Quem assista à cobertura pela rede al-Jazira já sabe que os rebeldes são jovens esfarrapados e desorganizados e desempregados, todos comprometidos e engajados com muita paixão e coragem mas nenhum planeamento táctico/estratégico, no que o Guardian de Londres bem descreveu como “drive-in war”. Muitos desses jovens são da tribo Zintan.
Por tudo isso, não surpreende que a fala de Khadafi pela televisão, na madrugada da 4ª-feira, tenha sido dirigida a um público jovem de Zintan (nem havia muitos, nem pareciam muito interessados). O núcleo da retórica de Khadafi é que todas as notícias que chegam da Líbia libertada trazem marcas da terminologia típica da al-Qaeda; e falou longamente sobre um Líbia unida e o povo, que deseja democracia.
Argumento-chave dos que defendem a implantação na Líbia de uma zona de exclusão aérea, é que se “nós” – o ocidente civilizado – não interviermos na Líbia, o país decairá até o caos que se vê na Somália. Portanto, é útil sabem o que de facto está acontecendo na Somália.
A Somália é crucialmente estratégica, em frente ao Iémen, no Golfo de Aden, praticamente vizinho de porta dos países do GCC. Todos e mais alguém intervêm na Somália – da al-Qaeda à Etiópia, do Sudão às ‘organizações de caridade’ com base nos países do GCC.
A União Africana [ing. African Union (AU)] assustou-se de verdade ante o perigo de Líbia e Egipto suspenderem o financiamento das suas operações: por isso, os 8 mil ditos ‘pacificadores’ da AU (do Burungi e de Uganda) atacaram a al-Shabaab, uma coligação somaliana apoiada por uma ala de jihadistas ligados a Osama bin Laden que controla boa parte do centro e sul da Somália, inclusive áreas chaves da capital Mogadishu.
Ninguém sabe como acabará este negócio de soldados ‘de paz’ apoiados pela ONU atacarem uma milícia islâmica.

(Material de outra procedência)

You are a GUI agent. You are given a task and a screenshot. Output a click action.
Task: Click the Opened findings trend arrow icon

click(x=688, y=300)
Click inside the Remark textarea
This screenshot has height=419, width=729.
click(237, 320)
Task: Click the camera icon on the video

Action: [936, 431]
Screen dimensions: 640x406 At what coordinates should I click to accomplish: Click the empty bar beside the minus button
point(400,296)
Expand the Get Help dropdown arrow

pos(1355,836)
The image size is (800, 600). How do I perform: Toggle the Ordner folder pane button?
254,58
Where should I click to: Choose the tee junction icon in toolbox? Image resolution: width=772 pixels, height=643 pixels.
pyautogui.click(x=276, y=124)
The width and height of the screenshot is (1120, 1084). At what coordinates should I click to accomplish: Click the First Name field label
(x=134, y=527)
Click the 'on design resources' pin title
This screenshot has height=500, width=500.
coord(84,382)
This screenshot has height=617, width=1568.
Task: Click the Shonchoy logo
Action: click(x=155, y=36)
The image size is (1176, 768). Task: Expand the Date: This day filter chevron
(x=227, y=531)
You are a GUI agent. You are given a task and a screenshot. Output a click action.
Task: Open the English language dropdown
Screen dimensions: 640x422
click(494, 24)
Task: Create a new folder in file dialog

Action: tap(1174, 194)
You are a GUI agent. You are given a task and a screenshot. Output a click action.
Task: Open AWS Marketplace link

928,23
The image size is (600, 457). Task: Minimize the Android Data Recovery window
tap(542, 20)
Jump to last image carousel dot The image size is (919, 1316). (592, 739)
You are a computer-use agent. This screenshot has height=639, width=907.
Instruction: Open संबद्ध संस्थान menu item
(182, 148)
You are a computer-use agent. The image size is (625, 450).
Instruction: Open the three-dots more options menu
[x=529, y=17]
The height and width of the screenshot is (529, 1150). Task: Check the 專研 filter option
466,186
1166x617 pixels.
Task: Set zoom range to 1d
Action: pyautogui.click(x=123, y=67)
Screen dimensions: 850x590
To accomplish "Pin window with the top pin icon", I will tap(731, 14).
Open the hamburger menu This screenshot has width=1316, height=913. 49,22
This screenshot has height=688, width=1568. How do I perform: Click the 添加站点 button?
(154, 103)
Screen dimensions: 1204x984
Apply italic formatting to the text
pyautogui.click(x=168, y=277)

Mas Khadafi com certeza usará qualquer coisa que aconteça como moeda para negociar com a AU: alguma coisa como “se querem ver a cor do meu dinheiro e da minha ajuda, nem pensem em apoiar alguma zona de exclusão aérea”.
Eis como o rei dos reis da África interpreta o que se lê nas paredes da ONU: a zona de exclusão aérea, mesmo que venha a ser aprovada, será inócua – porque Khadafi tem helicópteros armados com metralhadoras, tanques e poder de fogo superior. Khadafi sabe que contingentes que venham para implantar a zona de exclusão aérea não podem invadir a Líbia – porque, se invadirem, o próprio Khadafi se encarregará de demonstrar que, depois do Afeganistão e do Iraque, é a vez da Líbia ser destruída pela cruzada do homem branco que quer destruir o Islão (e roubar o petróleo local).
Se a Arábia Saudita armar os rebeldes – como armou, nos anos 1980s, os “combatentes da liberdade” afegãos –, as armas podem ser capturadas pelo pessoal da al-Qaeda infiltrado em todos os grupos, e Khadafi vence a guerra pela opinião pública. A CIA sempre pode subornar um dos generais de Khadafi – ou, mesmo, um dos filhos dele. Afinal, o filho Mutassim já tentou um golpe para derrubar o pai. E alguém sempre pode recorrer à proverbial bala na nuca. Em todos esses casos, só Alá, para saber que tipo de doido substituirá Khadafi.
Não surpreende que o rei dos reis se mostre tão relaxado e à vontade nas suas vestes reais castanho-douradas. No que lhe diz respeito, é só uma questão de tempo e o jogo (encharcado em sangue) está ganho.
Artigo de Pepe Escobar, publicado no Asian Times. Tradução pelo Colectivo Vila Vudu/Rede Castorphoto.